Stuart had never imagined it would be like this. He felt that things were getting out of hand. He had seen something attractive and vital and, of course, sexual, in Judy Tanaka. He had not thought she was an ice-maiden but neither had he imagined she would be nearly so wild and rash. A part of him was thrilled by it, but increasingly it worried him. He feared that her recklessness might produce a similar recklessness in himself and that was no part of his plans. He didn’t want to get into trouble. He had every intention of remaining completely in control, and above all of remaining married.
Meanwhile Judy revelled in being indiscreet. A woman who dragged you into the Ladies at the Blind Beggar or who insisted that you have sex with her in an alleyway off Tottenham Court Road in the middle of a Tuesday afternoon, or who insisted on delivering blow jobs while you sat in your car at a parking meter in Jermyn Street, was not someone who would be very understanding when you explained to her how you needed to be careful in order to protect your marriage.
Of course he hadn’t told Anita about Judy; Stuart and Anita had a frank and civilized marriage, but it wasn’t quite as frank and civilized as that. Stuart was careful to cover his tracks. Discovery mightn’t spell total disaster. Anita was tolerant, forgiving, actually not all that concerned with sexual faithfulness, but she wouldn’t stand for a fuss, for being made to look a fool. Being betrayed by her husband and a junior tour guide would not go down well.

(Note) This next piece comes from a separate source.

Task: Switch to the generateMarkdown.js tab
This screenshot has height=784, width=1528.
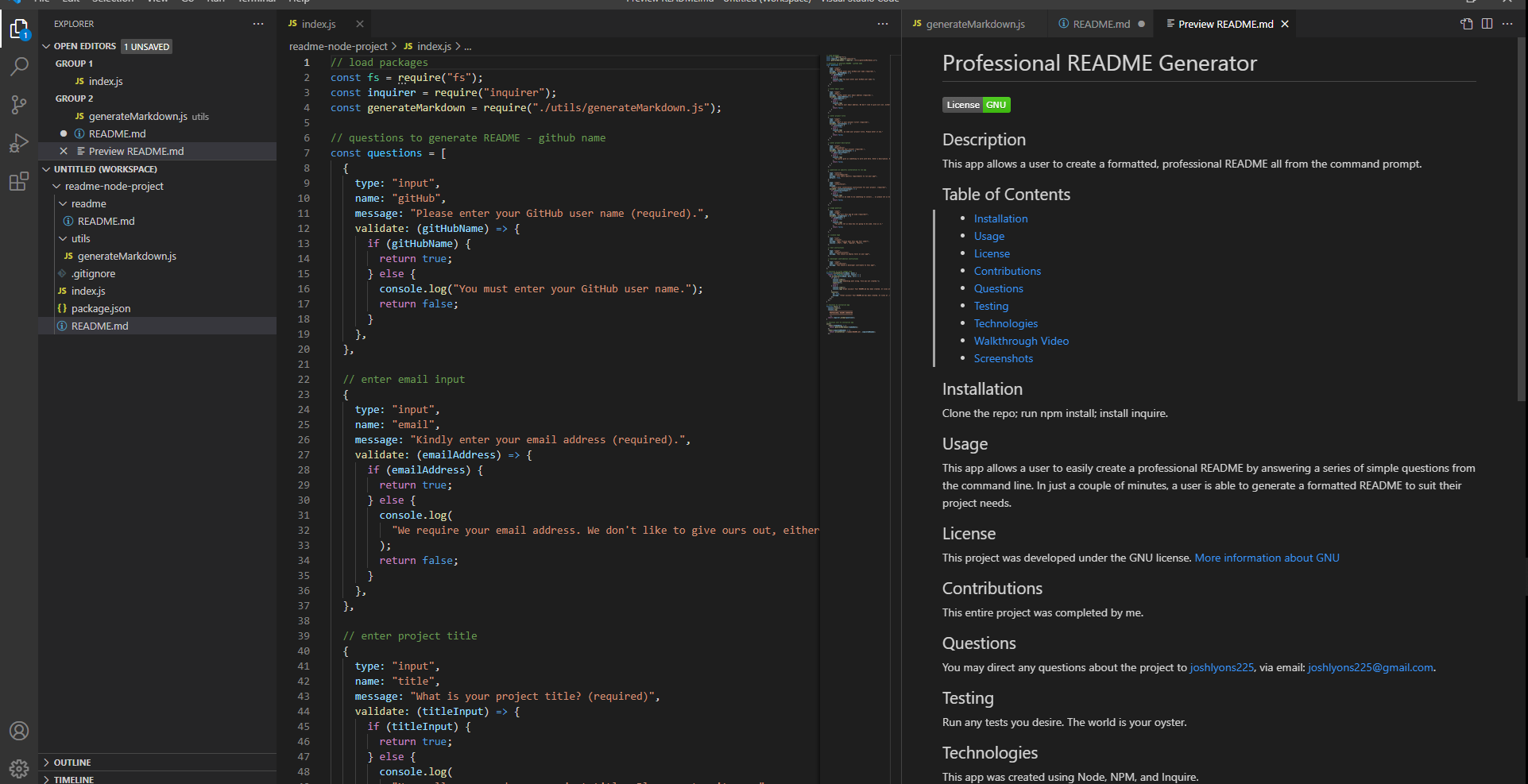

Once, to Stuart’s almost heart-stopping alarm, Judy stripped her clothes off in the corner of a not particularly deserted churchyard in Clerkenwell. He had tried to cover her up but she was determined not to be covered.
“Which way round is it?” she asked as she stood there naked. “Is the body like a city or is the city like a body? Which is the metaphor? Which is the real subject?”
Stuart was far too embarrassed to offer an answer.
“There are some cities you wouldn’t want your body to resemble,” she went on. “Pompeii, Coventry, Milton Keynes. Hiroshima.”
He felt oddly offended. He walked off, left her to her nakedness. It was a bad joke, if she had intended it as a joke.
“Sorry,” she called after him. “I guess you can’t joke about Hiroshima. Not even if you’re half-Japanese. Not even if you’re naked.”
The affair continued for a good few months. Stuart savoured all the usual excitements and guilts, the usual pleasures and the usual sense of risk, but with Judy everything was heightened, as though she was constantly wanting to raise the stakes. He did what he could to avoid analysing his feelings, and he had no urge to categorize the nature of their affair. It was more complex than lust, less nourishing than love. There was respect for the other partner and yet a dizzying sense of transgression, of doing wrong, of going to hell in a basket.
But even though the affair took him all over London it was obviously, in the most colloquial sense, going nowhere. He knew it would have to end sooner rather than later, that the end would be sweetly painful, and that the decision to end would be his not Judy’s. Yet he still surprised himself when he suddenly, abruptly decided it was over.